Occorre scoprire el duende [1], la forza che passa dall'artista al pubblico e dal pubblico all'artista. Si può essere un tutt'uno con el tocar di chitarra flamenca dei musicisti, si può far battere il proprio cuore al ritmo dei battiti delle mani, si può ascoltare la storia di un Amore perduto perdendosi nei passi di danza delle flamenquitas...
Il popolo gitano ha dato un enorme contributo all’evoluzione di questa danza, musica e canto (il Flamenco le comprende tutte tre), era (ed è ancora) un'arte liberatoria, in cui ogni sensazione o problema della propria vita viene tirato fuori con forza; è un lungo lamento, certe volte straziante per le orecchie non abituate, oppure è una serenata per l'amata, un grido di guerra. Ecco, andando in Andalusia, era proprio questo che volevo avere e l'ho trovato.
Seguendo i consigli di una guida, ho portato la mia truppa in un locale assai conosciuto, nel centro della città, la Carbonería. Una ex carboneria, appunto, adibita a locale notturno.
Se si arriva verso le 22 (orario in cui gli spagnoli cenano), si assiste ad un pietoso spettacolo di finto flamenco (roba per turisti, pessimo), ma se non si perdono le speranze e si resta lì ancora un po’...ancora un po’...ecco che avviene il miracolo!
Via le orde di italiani, tedeschi e giapponesi, ed ecco una nuova atmosfera...creata dai sivigliani.
Il locale diventa luogo di improvvisazioni del flamenco; è stata la prima notte a Siviglia che ho avuto l'onore di conoscere Carlos Heredia, un gitano andaluso maestro di chitarra flamenca che ti osserva e sorride mentre suona e la Musica che ne viene fuori è indescrivibile a parole. E proprio a lui ho chiesto per la prima volta qual era la situazione dei gitani in Spagna, o quantomeno in quella regione. Carlos mi ha detto che di discriminazione non ce n'è molta e mi ha guardato stupito quando gli ho raccontato che in Italia i gitani vengono frequentemente cacciati dai loro insediamenti.

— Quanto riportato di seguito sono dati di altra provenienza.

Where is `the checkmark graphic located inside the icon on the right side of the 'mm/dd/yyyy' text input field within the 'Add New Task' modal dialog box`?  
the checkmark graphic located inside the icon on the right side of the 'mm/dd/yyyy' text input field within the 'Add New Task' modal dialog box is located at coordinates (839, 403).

Le informazioni però sono stati discordanti: vicino alla Cattedrale di Siviglia una donnona gitana, dopo avermi predetto la buena suerte (e spillato ben 7 euro perchè sono molto superstiziosa....attenti!), mi ha raccontato che per loro non c'è lavoro, così molti chiedono l'elemosina (e sono mendicanti che, se improvvisassero un passo di flamenco, potrebbero essere ballerini cento volte migliori di quelli che si vedono nei locali). Oppure, addirittura, in un bar vicino a Plaza AlfaAlfa, una signora, un po’ ubriaca, mi ha negato l'esistenza dei gitani in Spagna....
Per approfondire l'argomento, una volta arrivata a Granada, sono stata al Centro Sociocultural Gitano Andaluso (nella ricorrenza del 20° anniversario d'apertura) per poter chiedere a chiunque volesse darmi informazioni...e così, insistendo, cercando, sono stata ricevuta dalla Presidentessa del Centro. Un onore, peccato che in realtà ci fossi solo io ad essere interessata.... Una bella donna dalla carnagione scura e i capelli color pannocchia, e tanti anelli bene in mostra che si è illuminata quando le ho detto cosa cercavo e mi ha travolta da un fiume di parole andaluse, spiegandomi che in realtà la situazione, paragonandola a quella dell'Italia, non è troppo diversa: la discriminazione esiste, il bambino fatica ad andare a scuola e a trovare lavoro, sebbene ci sia un grande rispetto per l'Arte gitana.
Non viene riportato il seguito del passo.